PROBLEM STATEMENT
Exactly as written, give back every record below.

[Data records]
********

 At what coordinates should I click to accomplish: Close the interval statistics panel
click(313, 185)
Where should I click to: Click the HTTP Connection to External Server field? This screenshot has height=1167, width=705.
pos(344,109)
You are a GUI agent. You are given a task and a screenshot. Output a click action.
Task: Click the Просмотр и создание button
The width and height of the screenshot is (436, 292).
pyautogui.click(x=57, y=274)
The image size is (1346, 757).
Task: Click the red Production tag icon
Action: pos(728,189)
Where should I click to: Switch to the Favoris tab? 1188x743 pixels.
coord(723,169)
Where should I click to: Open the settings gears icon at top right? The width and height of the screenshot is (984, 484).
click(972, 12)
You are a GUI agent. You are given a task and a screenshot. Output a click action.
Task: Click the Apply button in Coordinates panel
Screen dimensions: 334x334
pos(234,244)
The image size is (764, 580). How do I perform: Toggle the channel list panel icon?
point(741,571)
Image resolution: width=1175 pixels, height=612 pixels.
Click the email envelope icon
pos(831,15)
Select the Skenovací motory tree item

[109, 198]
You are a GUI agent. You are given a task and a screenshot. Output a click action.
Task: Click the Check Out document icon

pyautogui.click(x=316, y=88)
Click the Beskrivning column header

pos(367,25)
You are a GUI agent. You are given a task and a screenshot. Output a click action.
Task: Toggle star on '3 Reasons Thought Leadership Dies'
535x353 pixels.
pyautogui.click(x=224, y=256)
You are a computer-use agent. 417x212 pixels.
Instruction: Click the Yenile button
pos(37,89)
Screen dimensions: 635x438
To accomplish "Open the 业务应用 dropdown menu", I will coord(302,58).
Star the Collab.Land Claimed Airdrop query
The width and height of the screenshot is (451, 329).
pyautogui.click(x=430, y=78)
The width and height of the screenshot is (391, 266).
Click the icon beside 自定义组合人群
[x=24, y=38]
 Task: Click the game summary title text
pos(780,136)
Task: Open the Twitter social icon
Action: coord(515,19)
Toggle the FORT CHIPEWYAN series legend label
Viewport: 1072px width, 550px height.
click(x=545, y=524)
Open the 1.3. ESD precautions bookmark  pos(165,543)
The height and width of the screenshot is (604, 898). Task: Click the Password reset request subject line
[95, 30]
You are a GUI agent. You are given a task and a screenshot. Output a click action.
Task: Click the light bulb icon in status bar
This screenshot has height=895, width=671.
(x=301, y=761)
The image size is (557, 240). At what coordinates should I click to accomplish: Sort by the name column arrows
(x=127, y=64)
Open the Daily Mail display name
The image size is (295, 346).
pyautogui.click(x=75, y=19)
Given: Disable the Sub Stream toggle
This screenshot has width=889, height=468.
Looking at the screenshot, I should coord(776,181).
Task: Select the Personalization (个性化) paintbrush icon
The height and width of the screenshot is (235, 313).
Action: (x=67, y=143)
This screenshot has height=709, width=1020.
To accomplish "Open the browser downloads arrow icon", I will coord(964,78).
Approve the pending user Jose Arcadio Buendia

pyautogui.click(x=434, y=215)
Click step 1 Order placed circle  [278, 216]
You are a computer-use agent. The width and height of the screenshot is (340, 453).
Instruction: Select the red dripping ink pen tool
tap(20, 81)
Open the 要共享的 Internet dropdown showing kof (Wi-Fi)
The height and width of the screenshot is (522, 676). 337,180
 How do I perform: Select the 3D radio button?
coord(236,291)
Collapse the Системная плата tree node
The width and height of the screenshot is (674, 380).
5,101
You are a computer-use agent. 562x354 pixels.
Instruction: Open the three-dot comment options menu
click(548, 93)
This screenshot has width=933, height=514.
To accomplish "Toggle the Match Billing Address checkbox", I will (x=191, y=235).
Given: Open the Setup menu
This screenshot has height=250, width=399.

********

ANSWER BELOW
 At what coordinates should I click to accomplish: Close the interval statistics panel
click(313, 185)
Where should I click to: Click the HTTP Connection to External Server field? This screenshot has height=1167, width=705.
pos(344,109)
You are a GUI agent. You are given a task and a screenshot. Output a click action.
Task: Click the Просмотр и создание button
The width and height of the screenshot is (436, 292).
pyautogui.click(x=57, y=274)
The image size is (1346, 757).
Task: Click the red Production tag icon
Action: pos(728,189)
Where should I click to: Switch to the Favoris tab? 1188x743 pixels.
coord(723,169)
Where should I click to: Open the settings gears icon at top right? The width and height of the screenshot is (984, 484).
click(972, 12)
You are a GUI agent. You are given a task and a screenshot. Output a click action.
Task: Click the Apply button in Coordinates panel
Screen dimensions: 334x334
pos(234,244)
The image size is (764, 580). How do I perform: Toggle the channel list panel icon?
point(741,571)
Image resolution: width=1175 pixels, height=612 pixels.
Click the email envelope icon
pos(831,15)
Select the Skenovací motory tree item

[109, 198]
You are a GUI agent. You are given a task and a screenshot. Output a click action.
Task: Click the Check Out document icon

pyautogui.click(x=316, y=88)
Click the Beskrivning column header

pos(367,25)
You are a GUI agent. You are given a task and a screenshot. Output a click action.
Task: Toggle star on '3 Reasons Thought Leadership Dies'
535x353 pixels.
pyautogui.click(x=224, y=256)
You are a computer-use agent. 417x212 pixels.
Instruction: Click the Yenile button
pos(37,89)
Screen dimensions: 635x438
To accomplish "Open the 业务应用 dropdown menu", I will coord(302,58).
Star the Collab.Land Claimed Airdrop query
The width and height of the screenshot is (451, 329).
pyautogui.click(x=430, y=78)
The width and height of the screenshot is (391, 266).
Click the icon beside 自定义组合人群
[x=24, y=38]
 Task: Click the game summary title text
pos(780,136)
Task: Open the Twitter social icon
Action: coord(515,19)
Toggle the FORT CHIPEWYAN series legend label
Viewport: 1072px width, 550px height.
click(x=545, y=524)
Open the 1.3. ESD precautions bookmark  pos(165,543)
The height and width of the screenshot is (604, 898). Task: Click the Password reset request subject line
[95, 30]
You are a GUI agent. You are given a task and a screenshot. Output a click action.
Task: Click the light bulb icon in status bar
This screenshot has height=895, width=671.
(x=301, y=761)
The image size is (557, 240). At what coordinates should I click to accomplish: Sort by the name column arrows
(x=127, y=64)
Open the Daily Mail display name
The image size is (295, 346).
pyautogui.click(x=75, y=19)
Given: Disable the Sub Stream toggle
This screenshot has width=889, height=468.
Looking at the screenshot, I should coord(776,181).
Task: Select the Personalization (个性化) paintbrush icon
The height and width of the screenshot is (235, 313).
Action: (x=67, y=143)
This screenshot has height=709, width=1020.
To accomplish "Open the browser downloads arrow icon", I will coord(964,78).
Approve the pending user Jose Arcadio Buendia

pyautogui.click(x=434, y=215)
Click step 1 Order placed circle  [278, 216]
You are a computer-use agent. The width and height of the screenshot is (340, 453).
Instruction: Select the red dripping ink pen tool
tap(20, 81)
Open the 要共享的 Internet dropdown showing kof (Wi-Fi)
The height and width of the screenshot is (522, 676). 337,180
 How do I perform: Select the 3D radio button?
coord(236,291)
Collapse the Системная плата tree node
The width and height of the screenshot is (674, 380).
5,101
You are a computer-use agent. 562x354 pixels.
Instruction: Open the three-dot comment options menu
click(548, 93)
This screenshot has width=933, height=514.
To accomplish "Toggle the Match Billing Address checkbox", I will (x=191, y=235).
Given: Open the Setup menu
This screenshot has height=250, width=399.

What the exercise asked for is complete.